Where Plants Get CO2 Without Injection
In a no-CO2 tank, plants get carbon from: dissolved CO2 from atmospheric exchange (3–4 ppm), CO2 from fish and bacterial respiration (5–10 ppm in stocked tanks), and bicarbonates in hard water (limited).
Total: ~10 ppm CO2 in a stocked low-tech tank, vs 30 ppm in CO2-injected tanks. Plants grow about 1/3 the rate but most species still grow.
Lighting Balance
Lower light = lower CO2 demand = balanced tank.
Target: 25–40 PAR at substrate. Translates to: cheap LED fixtures, 6–8 hour photoperiod, no extra supplementation.
High light without CO2 = algae bloom guaranteed. The number-one mistake in no-CO2 tanks is buying lights that are too strong.
Liquid Carbon Supplements
Seachem Excel and similar products provide a CO2-like carbon source via glutaraldehyde. Dose 1ml per 10 gallons daily.
Excel also kills certain types of algae (BBA in particular) at higher doses.
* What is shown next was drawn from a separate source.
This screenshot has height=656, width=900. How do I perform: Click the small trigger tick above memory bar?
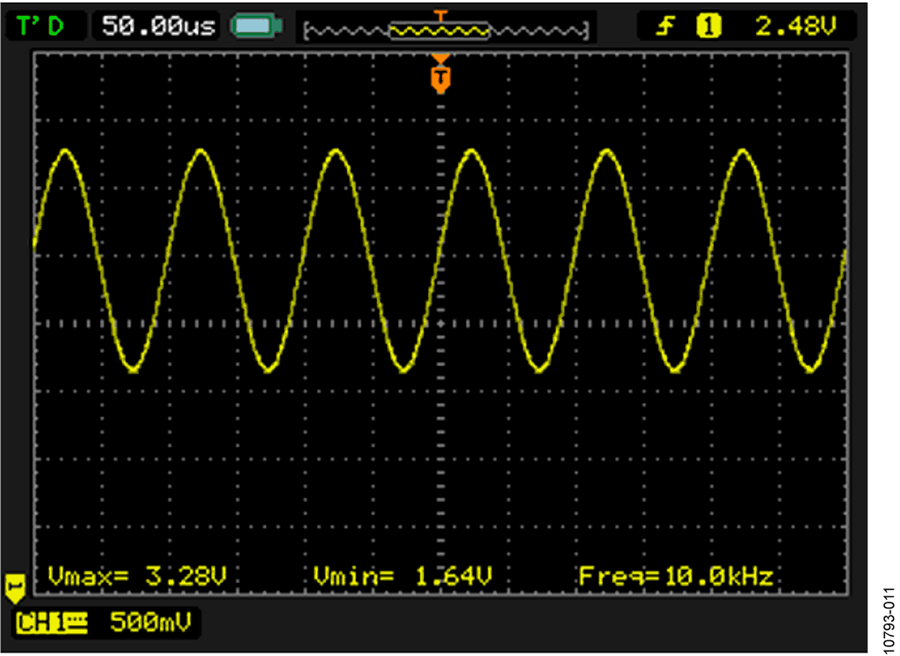pos(439,14)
Caution: toxic to vallisneria, Anacharis, and some moss species.
Plant Selection for No-CO2
Always works: java fern, anubias, all crypts, vallisneria, Amazon sword, mosses, Bucephalandra, water wisteria.
Sometimes works: hygrophila stems, some ludwigias, some bacopas.
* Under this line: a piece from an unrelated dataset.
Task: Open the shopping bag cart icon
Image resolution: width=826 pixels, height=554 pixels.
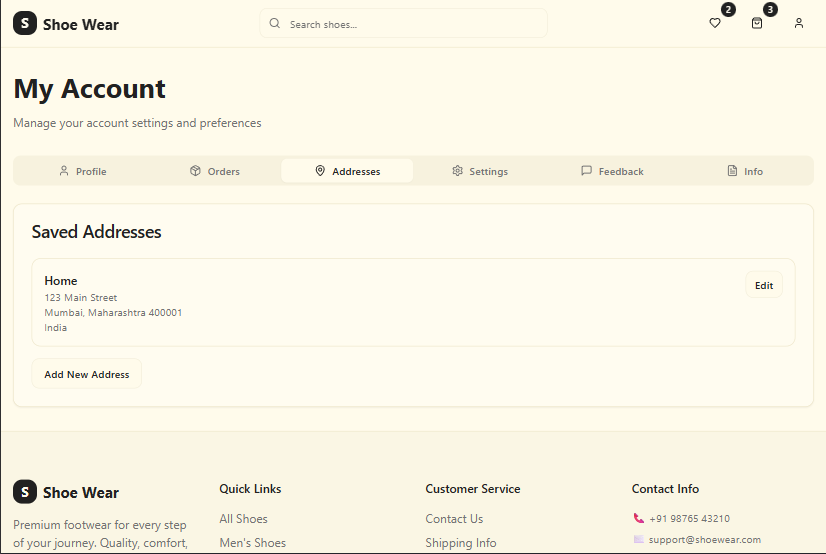Action: 757,23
Almost never works: rotala stems, all carpet plants, demanding red plants.
Realistic Expectations
A no-CO2 tank looks acceptable at month 1, good at month 6, and beautiful at year 2. Patience is mandatory.
You will not achieve the dense, vibrant carpets shown in ADA catalogs. You will achieve a stable, low-maintenance tank that thrives for years.